Author: Pete Mugleston

Mortgage Advisor, MD

Nathan Porter

Reviewer: Nathan Porter

Independent Mortgage Advisor

Updated: June 27, 2024

How we reviewed this article:

Our experts continuously monitor changes in the financial space and work closely with qualified mortgage advisors for factual verification.

June 27, 2024

As staycations increase in popularity in the UK, many property investors are turning to holiday lets in addition to, or instead of, traditional buy-to-let properties. If you’re considering this type of investment but are unsure of how to finance it or get the best deal, read on.

In this article, we’ll explore the specialist area of holiday let finance, the criteria you’ll need to meet to get a holiday let mortgage and the importance of seeking advice from an experienced broker.

What type of mortgage do you need to buy a holiday let?

If you’re looking to buy a property to let out on a short-term basis, you’ll need a holiday let mortgage. This is a niche area of lending and differs from both buy-to-let mortgages and second home mortgages.

It’s important to understand that the location of the property plays a significant role. If the property is in the UK, you will need a UK holiday let mortgage. However, if the property is abroad, you will need an overseas mortgage, which is generally more complex and may require dealing with different legal and financial regulations.

If you’re interested in getting an Airbnb mortgage we have a separate article on that specific topic.

How does it differ from a buy-to-let mortgage?

Buy-to-let mortgages are intended for rental properties offered to long-term secure tenants, who live in the property as their primary residence. This usually involves an agreement called an Assured Shorthold Tenancy (AST) with a minimum tenancy of 6-12 months.

Holiday let mortgages, on the other hand, are intended for short-term lets, usually with a maximum tenancy of 31 days at a time. This makes the rental income more vulnerable to fluctuation. Consequently, lenders need to perform a more complex projection of the potential rental income, considering low, mid, and high-season lettings.
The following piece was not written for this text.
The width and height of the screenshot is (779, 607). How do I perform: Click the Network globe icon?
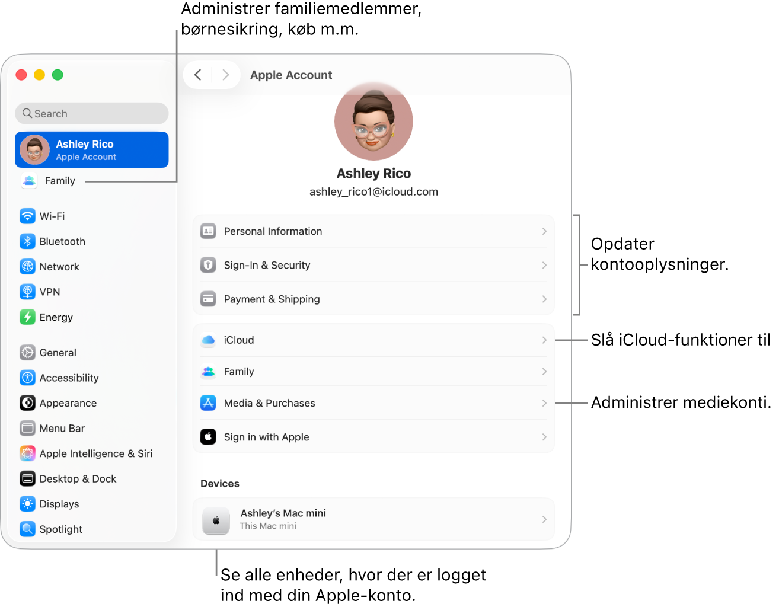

They will typically also assess your personal income alongside this to ensure you can cover the mortgage during periods of low occupancy.

One consequence of these differences is that you will typically need a larger deposit when applying for a holiday let mortgage compared to a buy-to-let mortgage.

How to get a holiday let mortgage

  1. Consult a Specialist Broker: Your first step should be to speak to a broker who specialises in holiday let mortgages. Their expert advice can make the difference between securing the best deal and missing out. Make an enquiry, and we will match you with a holiday let mortgage specialist who can guide you through the entire process.
  2. Prepare Essential Documents:
    • Optimise Your Credit Report: Download and review your credit reports to ensure they are accurate and optimised.
    • Create a Business Plan: Prepare a detailed business plan outlining your projected income from the holiday let, including low, mid, and high-season projections.
    • Required Documents: Ensure you have all the necessary documentation, such as proof of income, bank statements, and identification.
  3. Find the Right Lender: Work with your broker to find the right lender who offers competitive rates and favourable terms for holiday let mortgages. Your broker will assist in filing the perfect mortgage application.
  4. Meet the Deposit Requirements: You will usually need a deposit that is at least 25% of the property’s value.
  5. Prove Additional Income: Lenders typically require you to have an income in addition to your projected income from the holiday let. Be prepared to demonstrate this with evidence such as payslips or bank statements.
  6. Obtain Holiday Home Insurance: Due to the risk of cancellations that could lead to a loss of rental income, holiday home insurance will be required. This insurance protects your investment and ensures you can cover your mortgage payments even during periods of low occupancy.
  7. Fully Furnish the Property: The property will need to be fully furnished to meet the standards expected by holiday renters. This is essential for attracting bookings and generating the projected rental income.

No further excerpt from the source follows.